>> start
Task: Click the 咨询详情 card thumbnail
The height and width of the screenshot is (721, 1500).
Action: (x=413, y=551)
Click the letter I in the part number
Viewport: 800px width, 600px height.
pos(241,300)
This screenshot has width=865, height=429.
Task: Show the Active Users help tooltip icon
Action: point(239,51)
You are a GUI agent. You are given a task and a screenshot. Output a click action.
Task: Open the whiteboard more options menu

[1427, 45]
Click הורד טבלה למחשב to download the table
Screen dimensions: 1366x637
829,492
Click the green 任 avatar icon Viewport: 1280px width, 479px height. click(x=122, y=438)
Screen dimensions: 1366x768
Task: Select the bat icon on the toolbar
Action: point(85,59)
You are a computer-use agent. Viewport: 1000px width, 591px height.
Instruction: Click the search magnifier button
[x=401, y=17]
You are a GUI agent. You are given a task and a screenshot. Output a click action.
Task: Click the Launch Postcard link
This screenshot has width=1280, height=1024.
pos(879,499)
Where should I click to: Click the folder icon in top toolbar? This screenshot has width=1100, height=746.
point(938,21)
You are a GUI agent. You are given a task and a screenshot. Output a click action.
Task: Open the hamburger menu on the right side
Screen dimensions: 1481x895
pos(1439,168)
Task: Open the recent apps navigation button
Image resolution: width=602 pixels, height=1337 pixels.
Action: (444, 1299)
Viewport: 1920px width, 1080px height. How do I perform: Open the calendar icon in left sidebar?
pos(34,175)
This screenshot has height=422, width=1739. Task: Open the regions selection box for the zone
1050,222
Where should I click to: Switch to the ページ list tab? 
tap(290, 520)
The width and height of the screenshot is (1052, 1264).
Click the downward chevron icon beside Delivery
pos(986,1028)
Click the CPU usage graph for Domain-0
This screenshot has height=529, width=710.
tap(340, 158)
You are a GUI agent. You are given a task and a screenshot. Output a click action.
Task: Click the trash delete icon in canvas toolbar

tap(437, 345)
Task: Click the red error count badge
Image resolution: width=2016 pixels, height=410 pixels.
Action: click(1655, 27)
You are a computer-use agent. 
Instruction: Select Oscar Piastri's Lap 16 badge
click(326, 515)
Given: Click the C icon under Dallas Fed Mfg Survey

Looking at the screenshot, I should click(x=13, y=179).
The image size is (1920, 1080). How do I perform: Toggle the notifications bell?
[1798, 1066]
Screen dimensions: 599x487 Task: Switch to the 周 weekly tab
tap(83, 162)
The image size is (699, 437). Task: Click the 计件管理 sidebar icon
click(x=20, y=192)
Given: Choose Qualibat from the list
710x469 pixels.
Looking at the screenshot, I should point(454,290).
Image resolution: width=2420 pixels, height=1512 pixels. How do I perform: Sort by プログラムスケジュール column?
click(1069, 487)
>> end
Reproduce the items verbatim, beginning at the line that contains "Given: Choose Qualibat from the list" and continuing through the end of the items, with both ends included.

# Exercise solution
Given: Choose Qualibat from the list
710x469 pixels.
Looking at the screenshot, I should point(454,290).
Image resolution: width=2420 pixels, height=1512 pixels. How do I perform: Sort by プログラムスケジュール column?
click(1069, 487)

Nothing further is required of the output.